Judgment of Acquittal Standard (Part 5)

by | Dec 14, 2021 | Blog, Criminal Law, Monmouth County, New Jersey, Ocean County

The Court continued in relevant part: Defendant was tried before a jury over twenty-eight trial days beginning in March 2016. On the third day of jury deliberations, the trial court received a note from a juror stating that “research was done by Juror No. 1 as to the FBI’s protocol back in the 1990s.” The court immediately suspended deliberations. None of the eleven remaining jurors indicated that they had conducted independent research, and five denied knowledge of Juror No. 1’s independent research. Six jurors stated that they had heard a comment about the juror’s research regarding FBI protocols but said the comment had no effect on their ability to fairly decide the case. The trial court dismissed Juror No. 1 and substituted an alternate.

In accordance with the applicable model jury charge, the trial court instructed the reconstituted jury to deliberate anew. The jury found defendant guilty of first-degree purposeful or knowing murder. Defendant moved for a judgment of acquittal on the ground that the evidence was insufficient to support the jury’s verdict. She also moved for a new trial based on the substitution of Juror No. 1. The trial court denied both motions, and defendant appealed. The Appellate Division affirmed.

Limiting its review to the State’s evidence, the court held that the State presented sufficient evidence to warrant denial of a judgment of acquittal. The court also affirmed the denial of defendant’s motion for a new trial based on the dismissal and replacement of Juror No. 1. The New Jersey Supreme Court granted defendant’s petition for certification.

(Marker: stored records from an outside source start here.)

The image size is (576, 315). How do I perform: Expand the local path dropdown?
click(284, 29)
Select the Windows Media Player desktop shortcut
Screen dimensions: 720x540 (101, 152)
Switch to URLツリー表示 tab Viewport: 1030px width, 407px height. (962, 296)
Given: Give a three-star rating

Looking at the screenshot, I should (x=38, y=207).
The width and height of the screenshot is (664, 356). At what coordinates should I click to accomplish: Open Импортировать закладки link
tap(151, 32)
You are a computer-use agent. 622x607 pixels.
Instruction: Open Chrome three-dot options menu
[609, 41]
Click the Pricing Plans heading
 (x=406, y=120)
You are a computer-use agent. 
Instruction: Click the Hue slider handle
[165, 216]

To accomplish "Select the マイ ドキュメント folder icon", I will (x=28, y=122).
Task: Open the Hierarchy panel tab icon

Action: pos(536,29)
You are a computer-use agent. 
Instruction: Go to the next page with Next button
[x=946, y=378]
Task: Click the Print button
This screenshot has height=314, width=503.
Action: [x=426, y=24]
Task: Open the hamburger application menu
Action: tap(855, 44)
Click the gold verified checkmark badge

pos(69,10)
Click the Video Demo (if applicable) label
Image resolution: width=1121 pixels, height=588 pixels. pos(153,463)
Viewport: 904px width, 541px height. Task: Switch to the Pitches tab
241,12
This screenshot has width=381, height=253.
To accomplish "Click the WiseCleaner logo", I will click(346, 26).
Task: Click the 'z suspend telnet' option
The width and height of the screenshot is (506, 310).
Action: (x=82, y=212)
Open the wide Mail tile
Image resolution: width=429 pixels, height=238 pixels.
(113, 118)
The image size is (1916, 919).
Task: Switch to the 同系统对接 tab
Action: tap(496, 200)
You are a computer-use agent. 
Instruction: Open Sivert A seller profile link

This case ended up with a 3-3 vote before the New Jersey Supreme Court because the seventh Justice (Chief Justice Rabner) recused himself from hearing the case. Judges usually recuse themselves because of a conflict of interest or the appearance of impropriety. The Chief did not publicly announce his reason for the recusal. One explanation might be that he watched and felt influenced by the episode of America’s Most Wanted that profiled the case. A more likely explanation is that the Chief worked for the U.S. Attorney’s Office while the case was under federal investigation.